3. 结果解读与报告标准的建立:mNGS结果解读和报告的逻辑分为两个步骤,首先是要建立方法学本身的阳性判断阈值(cut-off值),以此为标准从原始数据中区分哪些是真阳性结果(即标本中真实存在的微生物),然后再结合病原学和临床资料将这些真阳性微生物进一步划分为(疑似)致病微生物和定植微生物,进一步用以辅助临床诊疗决策。在建立阳性判断值时,通常利用检测到的reads数量(可做标准化处理)、微生物基因组覆盖度等指标作为度量标准,利用ROC曲线等统计学算法明确最佳的数据点作为区别阴阳性的阈值[22]。由于mNGS对于不同样本类型和微生物种类的实际检测能力是不同的,所以建议实验室应建立常见标本类型、常见病原体的阈值[22]。在区别致病和定植微生物时,结果解读和报告人员需具备大量临床、感染及临床微生物学知识和经验,需要结合患者的详细临床资料以判断阳性微生物的临床相关性。但是由于目前mNGS检测主要在第三方检验机构开展,临床医生送去的往往只有标本而并不附带病人的临床病史信息,检验机构的解读人员在缺乏对病人信息了解和不明确医生送检意图(怀疑)的情况下做出的判断个人经验成分偏重容易导致解读误差,这也是行业中存在的不同背景的人来解读同一份检测结果会得到不同结论的原因。所以,对于目前检验领域最为复杂的检测技术,mNGS产生的结果应该由包括分子生物学、临床医学、感染病学、临床微生物学、临床药学、影像学和生物信息学等多学科人才组成团队,共同参与解读才能有利于获得更加准确的诊断结果。但这样的团队无论是在第三方检验机构还是医院内的临床实验室(如检验科)都还是不完善的,这是团队建设需要努力的关键点。

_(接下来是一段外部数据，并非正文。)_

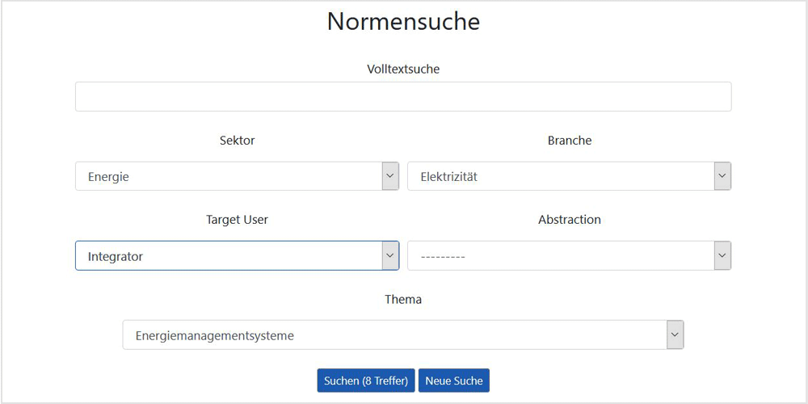Click the Branche dropdown chevron arrow
This screenshot has height=404, width=808.
722,176
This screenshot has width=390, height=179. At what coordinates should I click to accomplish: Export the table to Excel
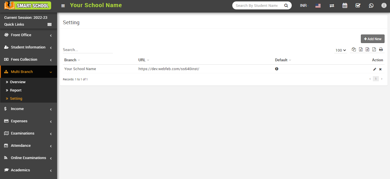[x=361, y=49]
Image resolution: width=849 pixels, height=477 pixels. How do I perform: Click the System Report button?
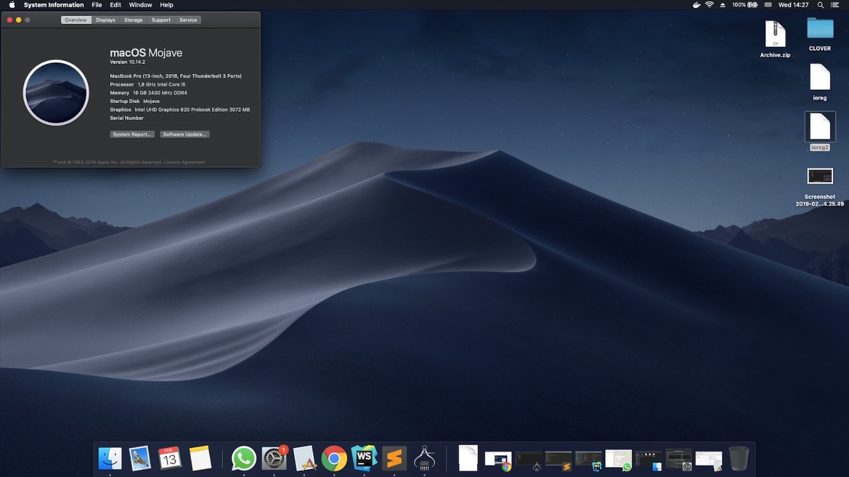[x=132, y=134]
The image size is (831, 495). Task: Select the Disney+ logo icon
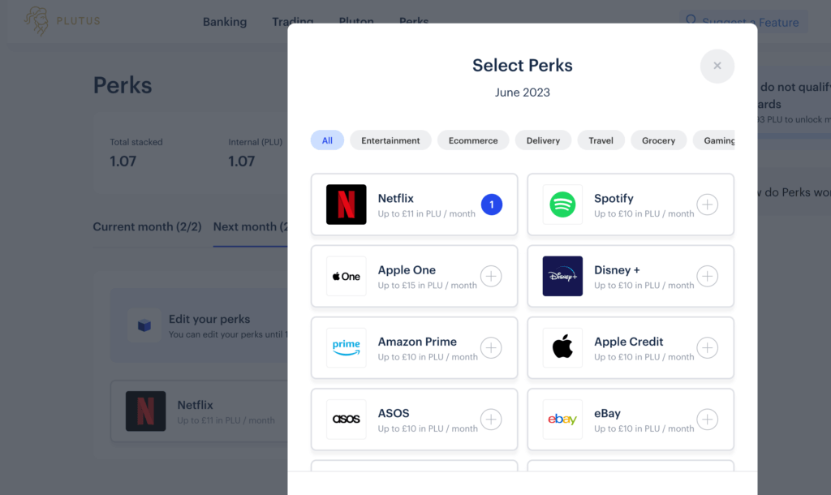point(562,276)
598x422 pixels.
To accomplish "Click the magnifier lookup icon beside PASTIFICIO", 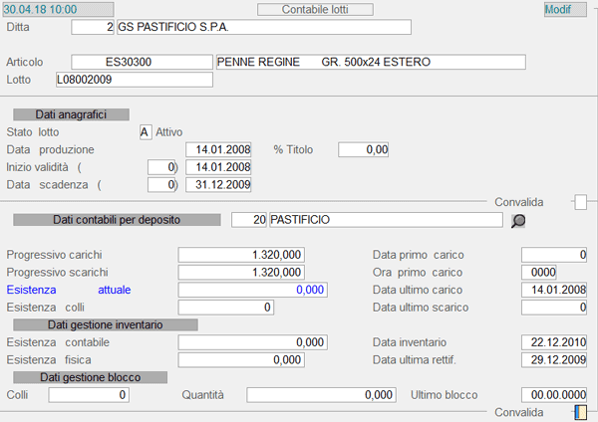I will pyautogui.click(x=518, y=221).
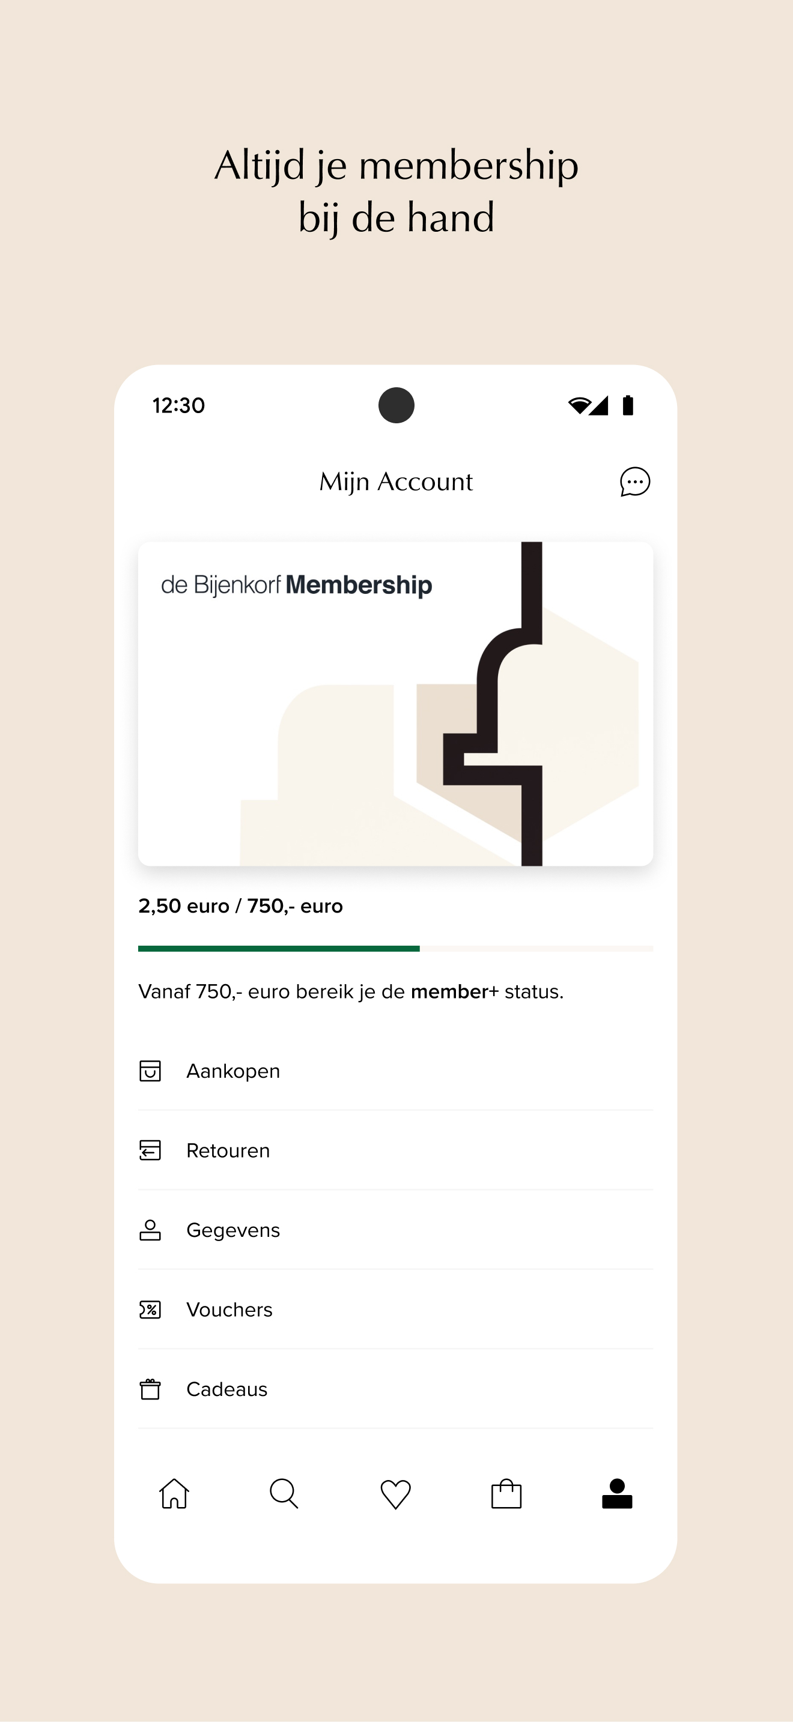Tap the Vouchers percent ticket icon
The image size is (793, 1722).
pos(150,1310)
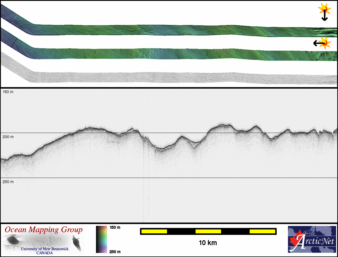Click the rightmost yellow segment of the scale bar
Viewport: 338px width, 257px height.
click(262, 231)
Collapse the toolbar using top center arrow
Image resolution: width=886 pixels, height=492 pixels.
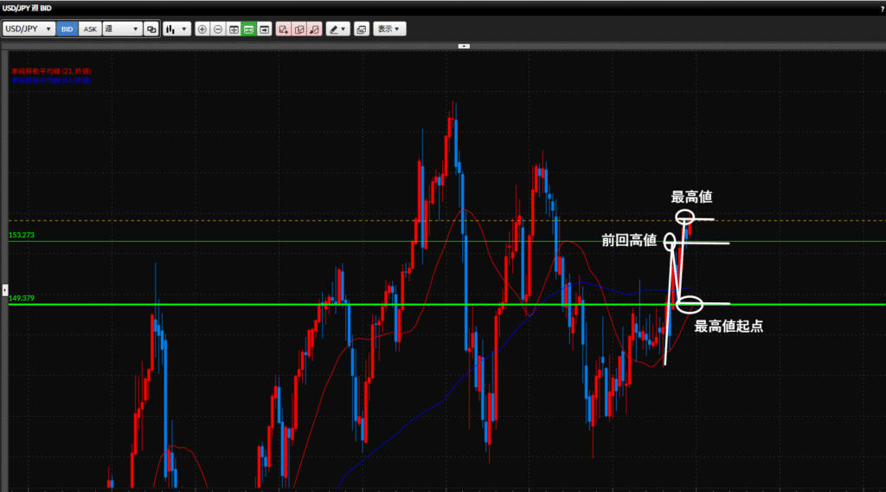(464, 45)
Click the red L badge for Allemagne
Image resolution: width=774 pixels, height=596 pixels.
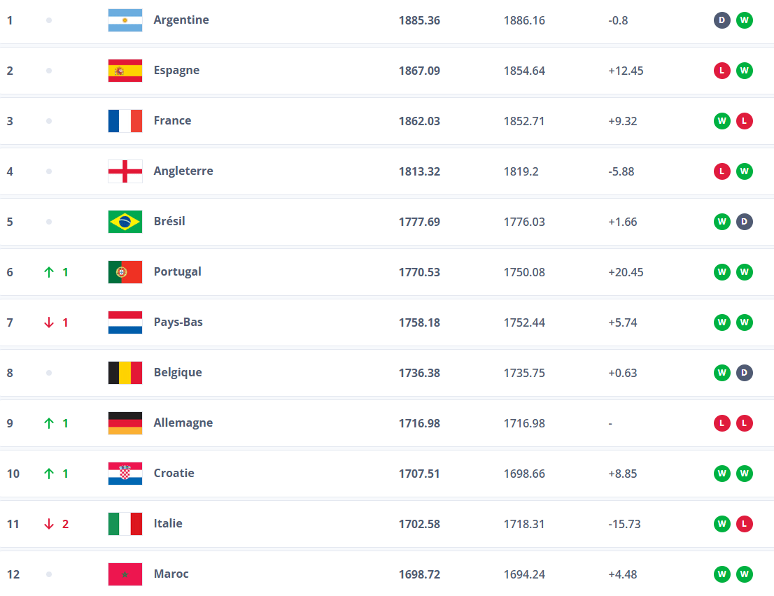point(722,423)
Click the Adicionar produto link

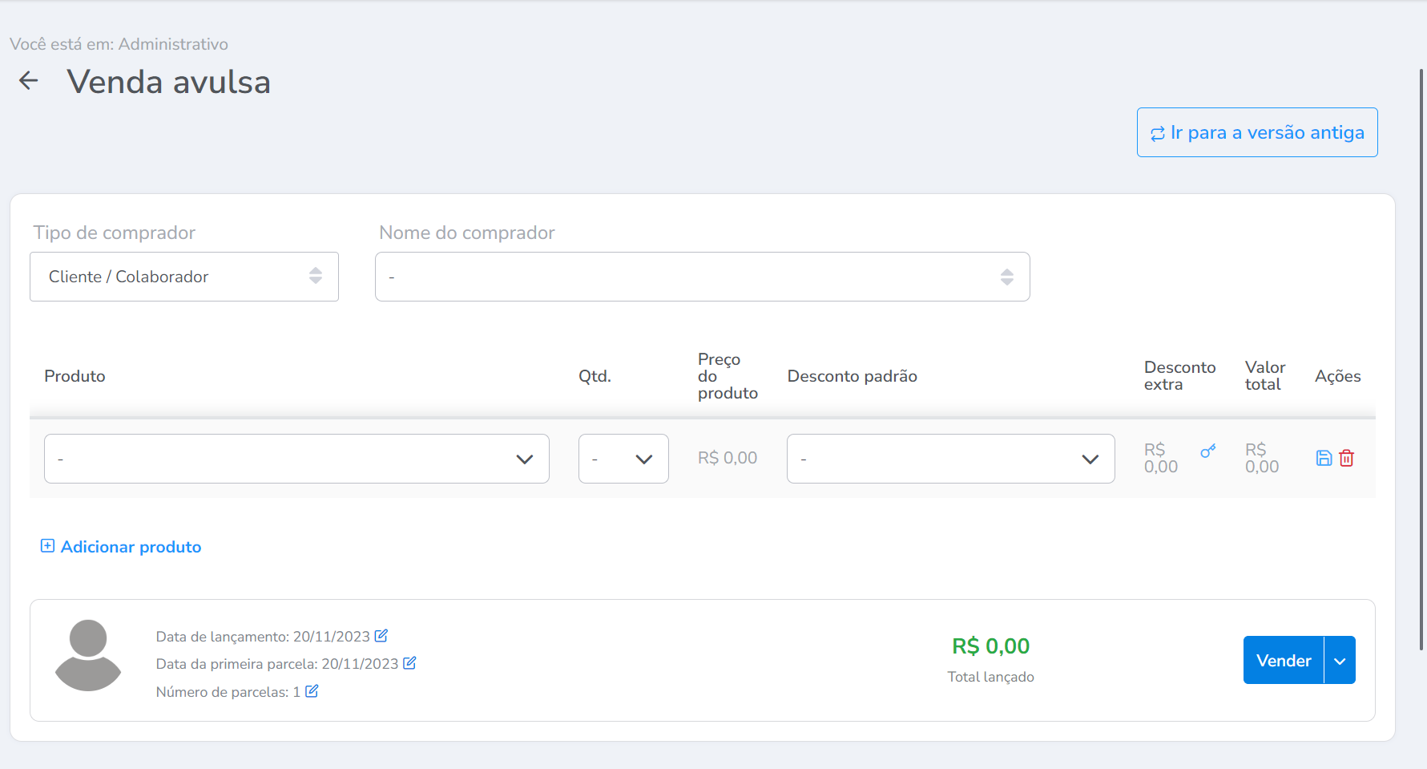(x=131, y=547)
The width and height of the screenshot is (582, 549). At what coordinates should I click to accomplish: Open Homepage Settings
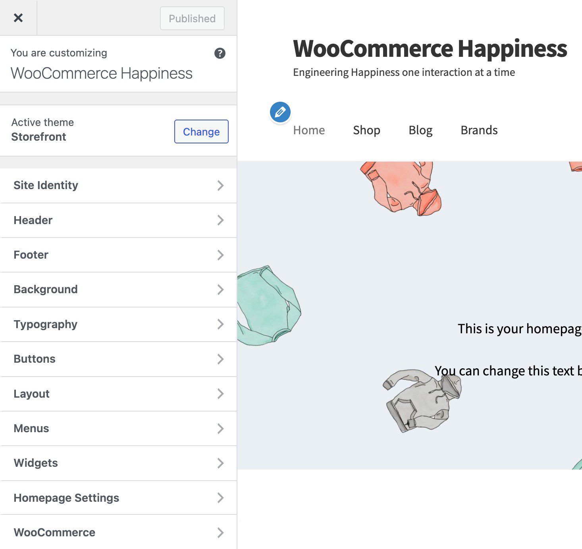tap(118, 498)
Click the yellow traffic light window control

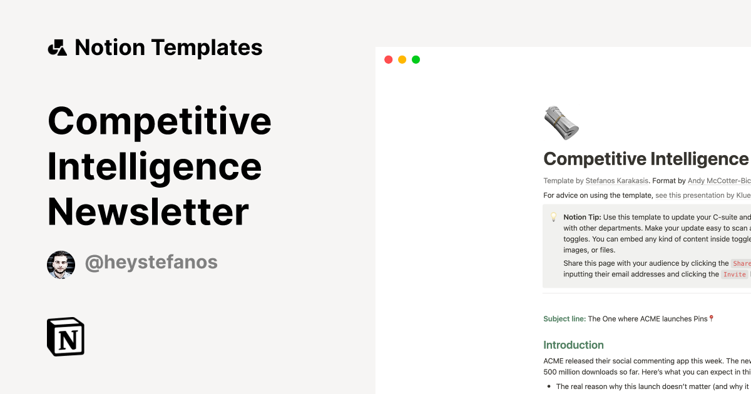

4. 完成方法学性能确认:任何检验项目在进入临床使用前都应该完成性能确认,以明确方法学的性能特征、适用性及局限性。经过前期的调研,参与国家临检中心组织的一项多中心质量评价研究的实验室中,将近一半还没有开展任何标本类型的性能确认活动,很多实验室对性能确认的必要性、操作方案及评价指标还不熟悉[5]。虽然目前还没有针对mNGS检测性能确认的指南和共识公布,但是实验室可以参考近年来一些机构发表的比较完整的基于脑脊液、呼吸道样本、血浆及其他体液样本的mNGS检测流程的性能确认研究,制定本实验室的性能确认方案,完成包括分析敏感性(检出限)、精密度、准确性、分析特异性(包括抗干扰能力)等性能指标的确认。至于性能确认的样本,最好首选特征明确的临床样本,病原体尽可能包括革兰阳性菌、革兰阴性菌、真菌、支原体/衣原体、DNA病毒和RNA病毒和寄生虫等。如果无法获得足够量的代表性临床样本,也可使用自建模拟群落样本代替,理想情况下,模拟群落样本应该不仅仅只包括几个重点关注的分类群的代表微生物,而应该根据预期用途纳入尽可能多的具有不同特征的微生物,以帮助确认检测方案对多种微生物类群的鉴定能力。此外,一些商业化的模拟群落可从ATCC(www.atcc.org)、BEI resource(www.beiresources.org)和Zymo Research(www.zymoresearch.com)等平台获取。需要注意的是,由于mNGS对不同的样本类型和不同病原体的检测能力有差距,所以实验室需要对所有拟开展的样本类型分别开展性能确认活动。若在运行过程中,检测系统的组件如所用试剂、软件和数据库及算法等发生改变,实验室应根据检测系统改变的程度对全流程或部分检测环节重新开展性能确认活动。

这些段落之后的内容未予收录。